Thankfully, there is precedence for the type of PCR result we wanted to achieve. In “One primer to rule them all: universal primer that adds BBa_B0034 ribosomal binding site to any coding standard 10 BioBrick.” by Bryksin et al, they designed primers in which a ribosome binding site was added using universal primers – they did this by including the new sequence in between two regions of primer annealing. Instead of a ribosome binding sequence, we created similar primers that include a BsaI site and a few different overhangs.
For example, the blue primer will amplify any protein coding BioBrick and add a BsaI site that will generate an AAGG overhang, while the suffix primer will add a BsaI site that adds a TGCA overhang (compatible with a PstI cut on pSB1C3). Such a fragment could be included in a Golden gate assembly with an appropriate Backbone and other fragments with overhangs. In our preliminary study, we choose enough overhangs to produce a 4 BioBrick + backbone assembly reaction. design and synthesis.
We wanted to not only use this approach to assemble parts in our project, but determine how robust this unusual PCR was, and how it can be used by other teams. Thus, we sought to characterize how well this worked with different primers and BioBricks. Our main set of experiments used BioBrick K515005, but this could be considered characterization of the backbone itself. This characterization was done by using different PCR cycling conditions, control primers, and ultimately sequencing some of the products.
To demonstrate this new approach, we desgined forward primers with overhangs sequences AATT, AAGG, ACTC, AGGT, and reverse primers with overhangs AAGG, ACTC, AGGT, and TGCA.
Using this (and other) BioBricks and the above primers, we carried out PCR reactions to determine if this approach was feasible.

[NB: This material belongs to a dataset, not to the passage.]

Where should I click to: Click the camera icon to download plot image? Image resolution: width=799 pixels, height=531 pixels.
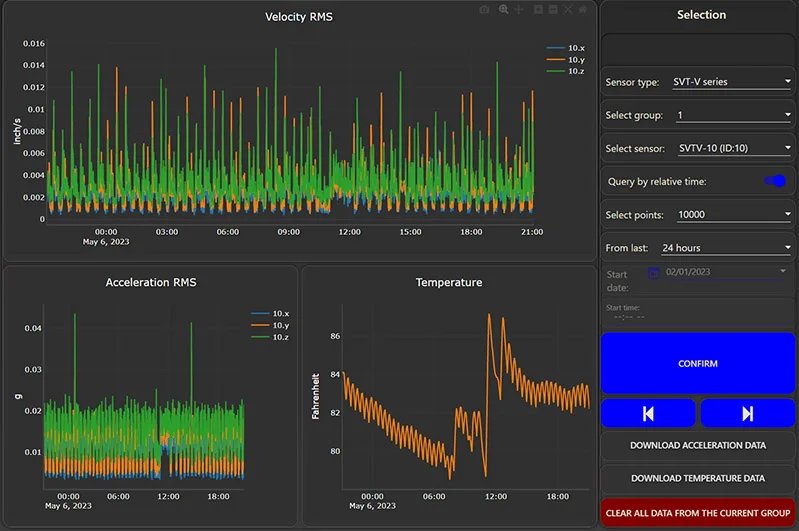point(485,9)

The reactions were generally setup as follows: 0.5uL of purified plasmid DNA for BioBrick BBa_K515005 was mixed with 9.5uL ddH20, 1.25uL of each primer (@ a 10uM concentration), and finally with 12.5uL of a 2X Mix for Q5 DNA Polymerase. Reaction conditions were setup as suggested by NEB for Q5 polymerase, typically with an annealing temperature between 51 and 55C. In some trials, 9uL of ddH20 and 0.5ul of DMSO were added. For a more complete description of these experiments and our attempts, visit the relevant section on the results page.
A representative gel is present on the left. PCR products from some reaction combinations were selected and sequenced from the middle towards the end - this way, we can confirm if the overhang and BsaI site were added correctly. VF2 and VR primers were used as controls in the event that some primer pairs gave no or incorrect products. The end of a sequencing run was determined by analyzing the chromatogram - an example of this analysis is below.
We had mixed results - some of these PCRs required optimization, and were sensitive to annealing temperature and the speed at which the temperature shifted (evident by comparing the reaction in an old thermocycler versus a new mini8 PCR machine). However, we were able to show that this approach can be viable and does indeed lead to products that should work in a Golden Gate assembly reaction. Our results for all pairs is represented below.
In the above table, green indicates a successfully confirmed reaction (with the bold cell representing the result corresponding to the representative chromatogram above), light green indicates a sequencing analysis with partial success/confirmation/matching, orange-pink (EtBr color) indicates a PCR reaction that gave the correct product, and purple indicates a reaction that did not work. Empty cells represent untested combinations. *These reactions did not work initially, but were successful at least once (required further optimization).